-------- Testo estratto

Guadagnare questo consenso richiede almeno tre cose. Primo, trasparenza e non paternalismo da parte dei governanti, a ogni livello. La trasparenza non è esente da costi, tra cui l’ansietà; ma è un fondamento della fiducia nello stato. Se invece, foss’anche con intenti lodevoli, si fornissero notizie parziali e reticenti, si finirebbe per alimentare sospetti e dicerie dalla conseguenze potenzialmente esiziali. Secondo, fiducia nella scienza e negli esperti. L’onere qui ricade soprattutto sui politici che più hanno alimentato lo scetticismo verso gli esperti. Proprio questi trascorsi potrebbero dar loro maggiore credibilità di fronte ai propri elettori al riconoscere, nel caso specifico, l’importanza di affidarsi alla scienza. Terzo, unione di intenti fra forze politiche contrastanti, favorita dal fatto che il governo e le amministrazioni delle regioni più coinvolte coprono praticamente l’intero arco costituzionale. Un accordo sulla prevenzione dell’epidemia, fermo restando il dissenso sulle altre iniziative di governo, dovrebbe sopire il timore che le misure adottate riflettano interessi di parte.

 

Di fronte a crisi acute, riemerge a volte la tentazione di cercare nell’autoritarismo la soluzione alle indubbie imperfezioni del modello occidentale. A ben guardare, però, la storia insegna invece che proprio nelle emergenze si conferma il celebre detto di Churchill: la democrazia è la peggior forma di governo, se si eccettuano tutte le altre. Chissà che anche per la nostra democrazia in difficoltà questa non possa essere un’occasione per risollevarsi.

----------------
-------- Dati archiviati

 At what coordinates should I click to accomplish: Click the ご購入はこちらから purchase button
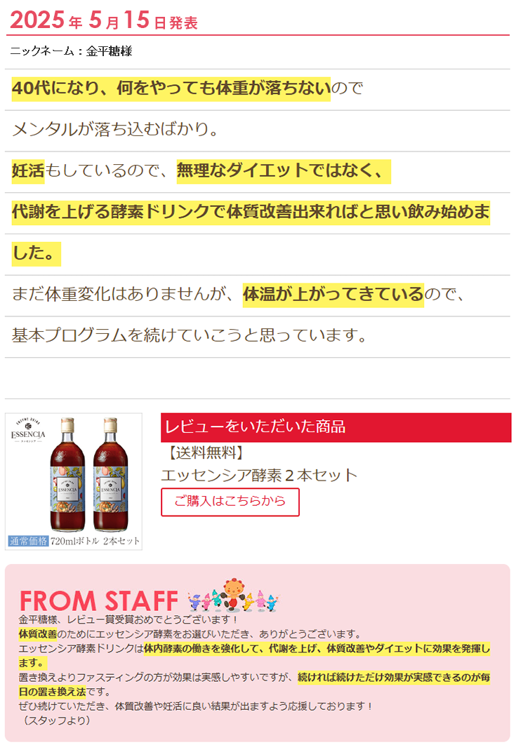coord(230,502)
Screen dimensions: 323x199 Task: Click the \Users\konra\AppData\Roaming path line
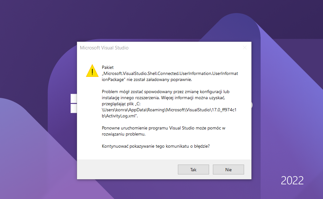(169, 110)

----------------

**Compito da svolgere**
Riprendi il testo sulla democrazia di fronte all'epidemia e proseguilo dopo la sua ultima frase. Il materiale non ha alcun legame con il testo.

**Risultato del compito**
Le conseguenze (economiche) delle epidemie nella storia

 

di Giovanni Federico

Storico dell'economia, New York University Abu Dhabi

 

Ovviamente nessuno è in grado di prevedere l’effetto economico di una pandemia in corso. Troppe variabili sono sconosciute – quanto durerà, quante persone saranno colpite, quante purtroppo moriranno, in quali paesi/settori economici si avrà il maggior numero di contagiati. Diventa quindi naturale cercare di capire attraverso le pandemie del passato. Purtroppo, non è così facile. Esiste un solo caso di pandemia di origine influenzale recente, la tristemente nota Spagnola. Sappiamo molto della sua evoluzione nei paesi avanzati – e sono recentemente usciti vari libri in proposito (Laura Spinney, L’influenza spagnola o il recentissimo Catharine Arnold, Pandemic 2018), pieni di descrizioni spaventose. Sappiamo anche che ha colpito prevalentemente i giovani fra i 15 e i 40 anni, ma non abbiamo l’informazione fondamentale – quanti sono stati i contagiati e quanti sono stati i morti a livello mondiale. La stima più comune arriva a un totale di 50 milioni (e addirittura fino a 100) su circa 1.800 milioni, ma un lavoro recente suggerisce una cifra di “soli” 20 milioni di morti in eccesso – cioè oltre il normale.

 

Anche se l’avessimo, sarebbe impossibile valutare il suo effetto economico separatamente da quello della guerra. Guerra e Spagnola hanno ridotto la forza-lavoro e quindi in teoria hanno aumentato i salari, ma la guerra ha anche determinato la Rivoluzione russa, il crollo del commercio e del sistema monetario mondiale, con conseguente inflazione.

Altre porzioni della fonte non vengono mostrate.